Aim
Put each line of the material below into a Markdown table with two columns, Row and Line. Number the rows, skip blank lines, and leave out the pictures.

Records for locating items on screens:

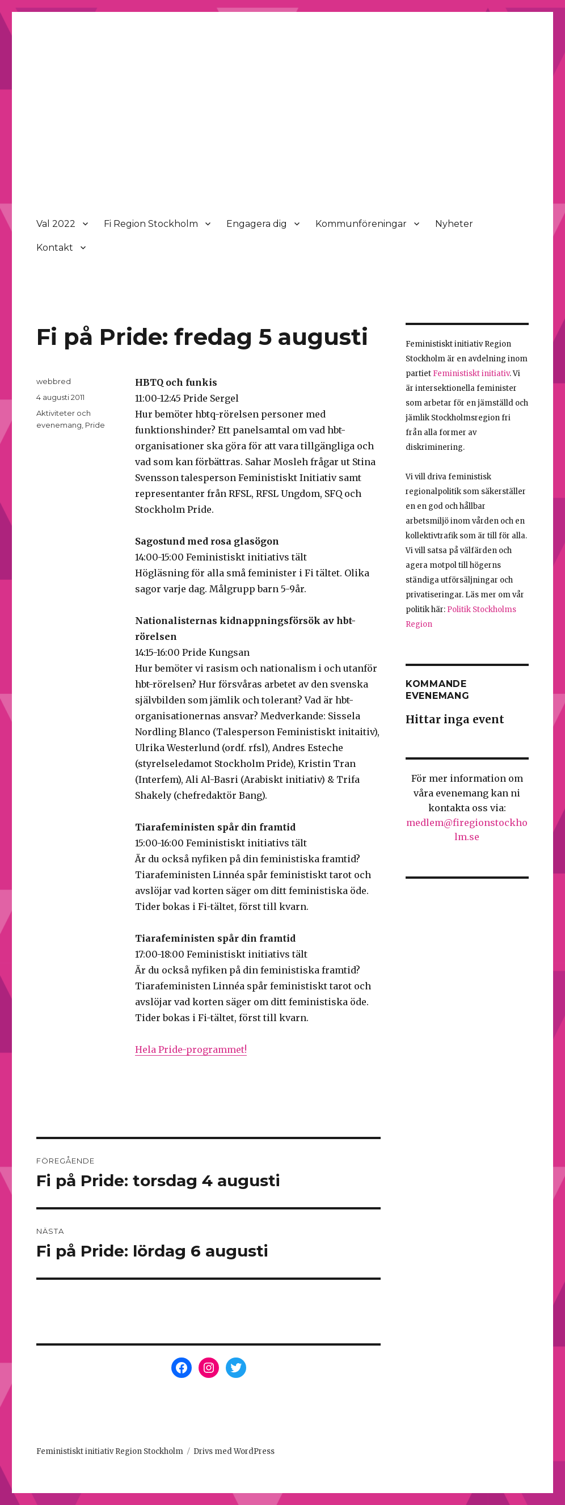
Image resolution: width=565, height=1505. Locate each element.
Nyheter (454, 223)
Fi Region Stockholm (151, 223)
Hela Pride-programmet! (191, 1049)
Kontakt (54, 247)
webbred (53, 381)
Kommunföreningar (361, 223)
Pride (95, 424)
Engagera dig (256, 223)
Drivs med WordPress (234, 1451)
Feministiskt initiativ (471, 373)
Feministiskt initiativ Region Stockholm (109, 1451)
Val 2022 (55, 223)
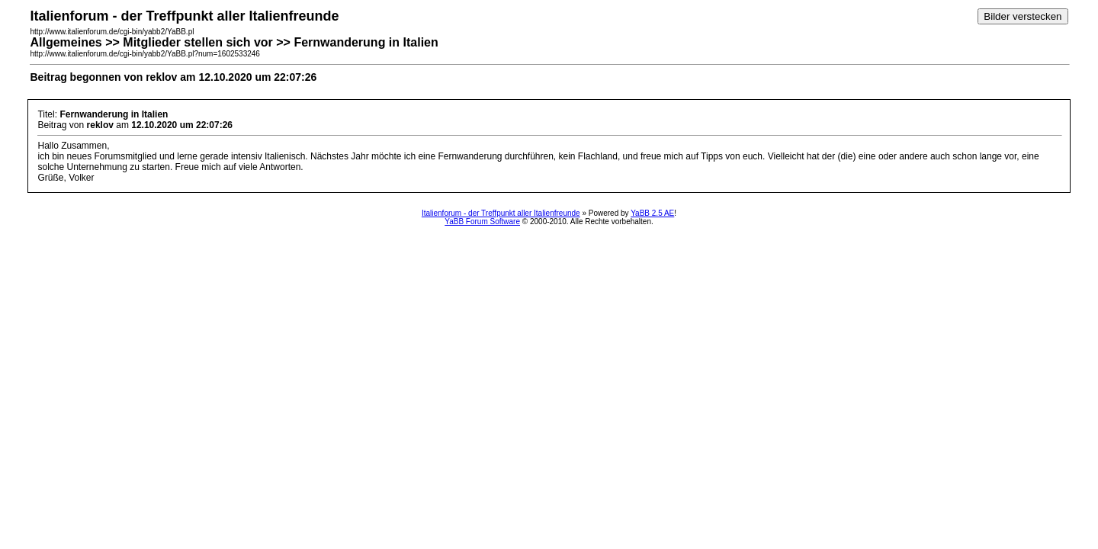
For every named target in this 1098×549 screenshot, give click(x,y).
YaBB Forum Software (482, 221)
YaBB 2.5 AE (652, 213)
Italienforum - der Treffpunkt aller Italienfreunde (501, 213)
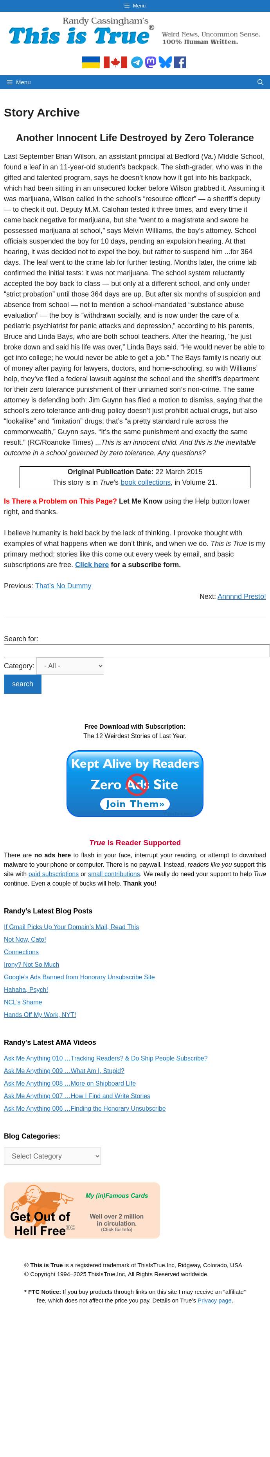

Answer to this problem
| Row | Line |
|---|---|
| 1 | Image resolution: width=565, height=1505. Locate each element. |
| 2 | Nyheter (454, 223) |
| 3 | Fi Region Stockholm (151, 223) |
| 4 | Hela Pride-programmet! (191, 1049) |
| 5 | Kontakt (54, 247) |
| 6 | webbred (53, 381) |
| 7 | Kommunföreningar (361, 223) |
| 8 | Pride (95, 424) |
| 9 | Engagera dig (256, 223) |
| 10 | Drivs med WordPress (234, 1451) |
| 11 | Feministiskt initiativ (471, 373) |
| 12 | Feministiskt initiativ Region Stockholm (109, 1451) |
| 13 | Val 2022 (55, 223) |
| 14 | For every named target in this 1098×549 screenshot, give click(x,y). |
| 15 | YaBB Forum Software (482, 221) |
| 16 | YaBB 2.5 AE (652, 213) |
| 17 | Italienforum - der Treffpunkt aller Italienfreunde (501, 213) |